--- START OF Task input ---

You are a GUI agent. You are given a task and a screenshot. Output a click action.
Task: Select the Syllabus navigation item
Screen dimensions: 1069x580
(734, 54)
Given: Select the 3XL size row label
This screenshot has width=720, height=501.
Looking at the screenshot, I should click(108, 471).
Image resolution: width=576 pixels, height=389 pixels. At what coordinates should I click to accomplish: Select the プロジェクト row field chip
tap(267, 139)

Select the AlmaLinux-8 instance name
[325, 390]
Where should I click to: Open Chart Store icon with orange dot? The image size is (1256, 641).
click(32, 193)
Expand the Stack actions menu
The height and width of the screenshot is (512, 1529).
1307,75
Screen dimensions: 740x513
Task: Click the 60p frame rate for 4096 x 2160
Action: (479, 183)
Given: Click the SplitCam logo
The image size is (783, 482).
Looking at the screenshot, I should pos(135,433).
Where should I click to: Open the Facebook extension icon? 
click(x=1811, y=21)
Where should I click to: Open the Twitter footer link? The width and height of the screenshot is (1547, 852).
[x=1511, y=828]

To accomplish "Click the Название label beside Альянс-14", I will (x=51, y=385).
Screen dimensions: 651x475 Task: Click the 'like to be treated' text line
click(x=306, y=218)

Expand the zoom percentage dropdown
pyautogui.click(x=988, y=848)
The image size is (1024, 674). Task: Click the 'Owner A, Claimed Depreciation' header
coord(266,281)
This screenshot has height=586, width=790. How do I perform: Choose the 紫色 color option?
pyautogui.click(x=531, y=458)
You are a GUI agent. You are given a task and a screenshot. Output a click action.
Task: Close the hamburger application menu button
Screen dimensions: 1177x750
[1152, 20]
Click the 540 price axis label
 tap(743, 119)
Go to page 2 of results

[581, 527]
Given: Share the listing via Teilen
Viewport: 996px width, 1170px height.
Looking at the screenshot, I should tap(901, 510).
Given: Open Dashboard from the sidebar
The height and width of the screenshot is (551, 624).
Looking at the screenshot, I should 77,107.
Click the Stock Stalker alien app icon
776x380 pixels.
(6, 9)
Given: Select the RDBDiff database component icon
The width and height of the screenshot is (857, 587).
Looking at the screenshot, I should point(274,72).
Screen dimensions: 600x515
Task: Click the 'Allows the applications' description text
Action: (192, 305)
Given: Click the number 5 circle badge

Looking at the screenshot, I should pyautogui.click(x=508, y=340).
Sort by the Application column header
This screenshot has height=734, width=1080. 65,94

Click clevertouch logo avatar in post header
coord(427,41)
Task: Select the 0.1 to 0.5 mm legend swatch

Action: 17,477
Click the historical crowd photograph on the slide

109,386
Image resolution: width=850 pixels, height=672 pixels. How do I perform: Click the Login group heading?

--- END OF Task input ---

The task:
Could you revise the entries starting at the line containing "Where should I click to: Open the Facebook" and ending at the line containing "Looking at the screenshot, I should tap(901, 510)." so that "Screen dimensions" becomes "Screen size", with everything else left unchanged?

Exercise answer:
Where should I click to: Open the Facebook extension icon? 
click(x=1811, y=21)
Where should I click to: Open the Twitter footer link? The width and height of the screenshot is (1547, 852).
[x=1511, y=828]

To accomplish "Click the Название label beside Альянс-14", I will (x=51, y=385).
Screen size: 651x475 Task: Click the 'like to be treated' text line
click(x=306, y=218)

Expand the zoom percentage dropdown
pyautogui.click(x=988, y=848)
The image size is (1024, 674). Task: Click the 'Owner A, Claimed Depreciation' header
coord(266,281)
This screenshot has height=586, width=790. How do I perform: Choose the 紫色 color option?
pyautogui.click(x=531, y=458)
You are a GUI agent. You are given a task and a screenshot. Output a click action.
Task: Close the hamburger application menu button
Screen size: 1177x750
[1152, 20]
Click the 540 price axis label
 tap(743, 119)
Go to page 2 of results

[581, 527]
Given: Share the listing via Teilen
Viewport: 996px width, 1170px height.
Looking at the screenshot, I should tap(901, 510).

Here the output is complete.